[[ SUPPLIED MATERIAL, beginning ]]
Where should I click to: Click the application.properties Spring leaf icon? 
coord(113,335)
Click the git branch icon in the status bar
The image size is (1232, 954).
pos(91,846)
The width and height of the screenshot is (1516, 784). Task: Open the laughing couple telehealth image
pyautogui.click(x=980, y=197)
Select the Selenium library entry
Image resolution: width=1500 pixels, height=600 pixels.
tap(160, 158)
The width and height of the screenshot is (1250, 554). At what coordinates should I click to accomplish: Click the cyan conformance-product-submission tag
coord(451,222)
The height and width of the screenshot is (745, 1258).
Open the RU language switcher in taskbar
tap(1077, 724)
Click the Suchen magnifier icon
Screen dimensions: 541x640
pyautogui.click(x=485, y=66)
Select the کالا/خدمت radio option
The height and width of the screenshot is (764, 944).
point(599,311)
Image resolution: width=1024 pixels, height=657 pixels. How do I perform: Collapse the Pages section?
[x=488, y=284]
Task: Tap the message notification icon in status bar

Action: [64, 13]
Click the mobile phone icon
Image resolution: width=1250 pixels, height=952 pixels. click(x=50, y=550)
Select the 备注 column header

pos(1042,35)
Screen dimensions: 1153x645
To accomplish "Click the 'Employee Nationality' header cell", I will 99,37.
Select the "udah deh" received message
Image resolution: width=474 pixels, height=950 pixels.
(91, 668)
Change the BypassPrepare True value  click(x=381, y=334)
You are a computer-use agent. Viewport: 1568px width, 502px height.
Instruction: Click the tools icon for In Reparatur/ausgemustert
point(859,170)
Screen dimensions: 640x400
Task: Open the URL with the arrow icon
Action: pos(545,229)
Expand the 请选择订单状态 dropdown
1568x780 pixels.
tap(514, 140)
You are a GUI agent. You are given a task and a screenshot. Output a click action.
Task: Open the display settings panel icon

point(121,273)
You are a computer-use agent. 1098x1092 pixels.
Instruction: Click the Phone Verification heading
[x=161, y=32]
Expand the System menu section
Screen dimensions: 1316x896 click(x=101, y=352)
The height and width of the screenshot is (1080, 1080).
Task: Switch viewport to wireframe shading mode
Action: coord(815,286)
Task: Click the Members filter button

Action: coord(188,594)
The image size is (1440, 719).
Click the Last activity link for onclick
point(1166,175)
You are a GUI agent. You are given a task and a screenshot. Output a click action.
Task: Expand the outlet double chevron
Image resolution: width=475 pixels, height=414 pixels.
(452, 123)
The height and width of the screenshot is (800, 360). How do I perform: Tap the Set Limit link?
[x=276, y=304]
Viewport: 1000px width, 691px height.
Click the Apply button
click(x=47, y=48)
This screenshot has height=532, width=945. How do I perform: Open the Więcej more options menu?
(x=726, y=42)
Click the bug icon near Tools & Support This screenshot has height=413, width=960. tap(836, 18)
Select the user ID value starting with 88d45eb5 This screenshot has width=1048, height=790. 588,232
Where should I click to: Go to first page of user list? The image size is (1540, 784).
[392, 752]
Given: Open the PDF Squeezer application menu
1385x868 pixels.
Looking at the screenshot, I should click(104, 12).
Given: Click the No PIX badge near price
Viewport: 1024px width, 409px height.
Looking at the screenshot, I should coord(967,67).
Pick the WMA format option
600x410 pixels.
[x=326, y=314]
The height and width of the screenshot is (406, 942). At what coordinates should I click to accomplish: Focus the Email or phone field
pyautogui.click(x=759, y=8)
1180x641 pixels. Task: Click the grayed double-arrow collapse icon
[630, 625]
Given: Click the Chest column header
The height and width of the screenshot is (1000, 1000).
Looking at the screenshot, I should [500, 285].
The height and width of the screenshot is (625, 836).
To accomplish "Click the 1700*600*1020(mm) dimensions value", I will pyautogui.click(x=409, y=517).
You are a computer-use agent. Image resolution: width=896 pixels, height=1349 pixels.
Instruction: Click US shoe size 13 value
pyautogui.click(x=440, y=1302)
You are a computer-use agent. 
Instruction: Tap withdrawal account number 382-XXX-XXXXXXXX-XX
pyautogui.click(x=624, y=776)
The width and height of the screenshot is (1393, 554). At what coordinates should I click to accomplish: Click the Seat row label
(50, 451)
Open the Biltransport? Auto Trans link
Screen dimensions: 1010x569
[[ SUPPLIED MATERIAL, end ]]
§ **EXERCISE DETAILS**
Word for word, write out every record.

§ **ANSWER BOX**
Where should I click to: Click the application.properties Spring leaf icon? 
coord(113,335)
Click the git branch icon in the status bar
The image size is (1232, 954).
pos(91,846)
The width and height of the screenshot is (1516, 784). Task: Open the laughing couple telehealth image
pyautogui.click(x=980, y=197)
Select the Selenium library entry
Image resolution: width=1500 pixels, height=600 pixels.
tap(160, 158)
The width and height of the screenshot is (1250, 554). At what coordinates should I click to accomplish: Click the cyan conformance-product-submission tag
coord(451,222)
The height and width of the screenshot is (745, 1258).
Open the RU language switcher in taskbar
tap(1077, 724)
Click the Suchen magnifier icon
Screen dimensions: 541x640
pyautogui.click(x=485, y=66)
Select the کالا/خدمت radio option
The height and width of the screenshot is (764, 944).
point(599,311)
Image resolution: width=1024 pixels, height=657 pixels. How do I perform: Collapse the Pages section?
[x=488, y=284]
Task: Tap the message notification icon in status bar

Action: [64, 13]
Click the mobile phone icon
Image resolution: width=1250 pixels, height=952 pixels. click(x=50, y=550)
Select the 备注 column header

pos(1042,35)
Screen dimensions: 1153x645
To accomplish "Click the 'Employee Nationality' header cell", I will 99,37.
Select the "udah deh" received message
Image resolution: width=474 pixels, height=950 pixels.
(91, 668)
Change the BypassPrepare True value  click(x=381, y=334)
You are a computer-use agent. Viewport: 1568px width, 502px height.
Instruction: Click the tools icon for In Reparatur/ausgemustert
point(859,170)
Screen dimensions: 640x400
Task: Open the URL with the arrow icon
Action: pos(545,229)
Expand the 请选择订单状态 dropdown
1568x780 pixels.
tap(514, 140)
You are a GUI agent. You are given a task and a screenshot. Output a click action.
Task: Open the display settings panel icon

point(121,273)
You are a computer-use agent. 1098x1092 pixels.
Instruction: Click the Phone Verification heading
[x=161, y=32]
Expand the System menu section
Screen dimensions: 1316x896 click(x=101, y=352)
The height and width of the screenshot is (1080, 1080).
Task: Switch viewport to wireframe shading mode
Action: coord(815,286)
Task: Click the Members filter button

Action: coord(188,594)
The image size is (1440, 719).
Click the Last activity link for onclick
point(1166,175)
You are a GUI agent. You are given a task and a screenshot. Output a click action.
Task: Expand the outlet double chevron
Image resolution: width=475 pixels, height=414 pixels.
(452, 123)
The height and width of the screenshot is (800, 360). How do I perform: Tap the Set Limit link?
[x=276, y=304]
Viewport: 1000px width, 691px height.
Click the Apply button
click(x=47, y=48)
This screenshot has height=532, width=945. How do I perform: Open the Więcej more options menu?
(x=726, y=42)
Click the bug icon near Tools & Support This screenshot has height=413, width=960. tap(836, 18)
Select the user ID value starting with 88d45eb5 This screenshot has width=1048, height=790. 588,232
Where should I click to: Go to first page of user list? The image size is (1540, 784).
[392, 752]
Given: Open the PDF Squeezer application menu
1385x868 pixels.
Looking at the screenshot, I should click(104, 12).
Given: Click the No PIX badge near price
Viewport: 1024px width, 409px height.
Looking at the screenshot, I should coord(967,67).
Pick the WMA format option
600x410 pixels.
[x=326, y=314]
The height and width of the screenshot is (406, 942). At what coordinates should I click to accomplish: Focus the Email or phone field
pyautogui.click(x=759, y=8)
1180x641 pixels. Task: Click the grayed double-arrow collapse icon
[630, 625]
Given: Click the Chest column header
The height and width of the screenshot is (1000, 1000).
Looking at the screenshot, I should [500, 285].
The height and width of the screenshot is (625, 836).
To accomplish "Click the 1700*600*1020(mm) dimensions value", I will pyautogui.click(x=409, y=517).
You are a computer-use agent. Image resolution: width=896 pixels, height=1349 pixels.
Instruction: Click US shoe size 13 value
pyautogui.click(x=440, y=1302)
You are a computer-use agent. 
Instruction: Tap withdrawal account number 382-XXX-XXXXXXXX-XX
pyautogui.click(x=624, y=776)
The width and height of the screenshot is (1393, 554). At what coordinates should I click to accomplish: Click the Seat row label
(50, 451)
Open the Biltransport? Auto Trans link
Screen dimensions: 1010x569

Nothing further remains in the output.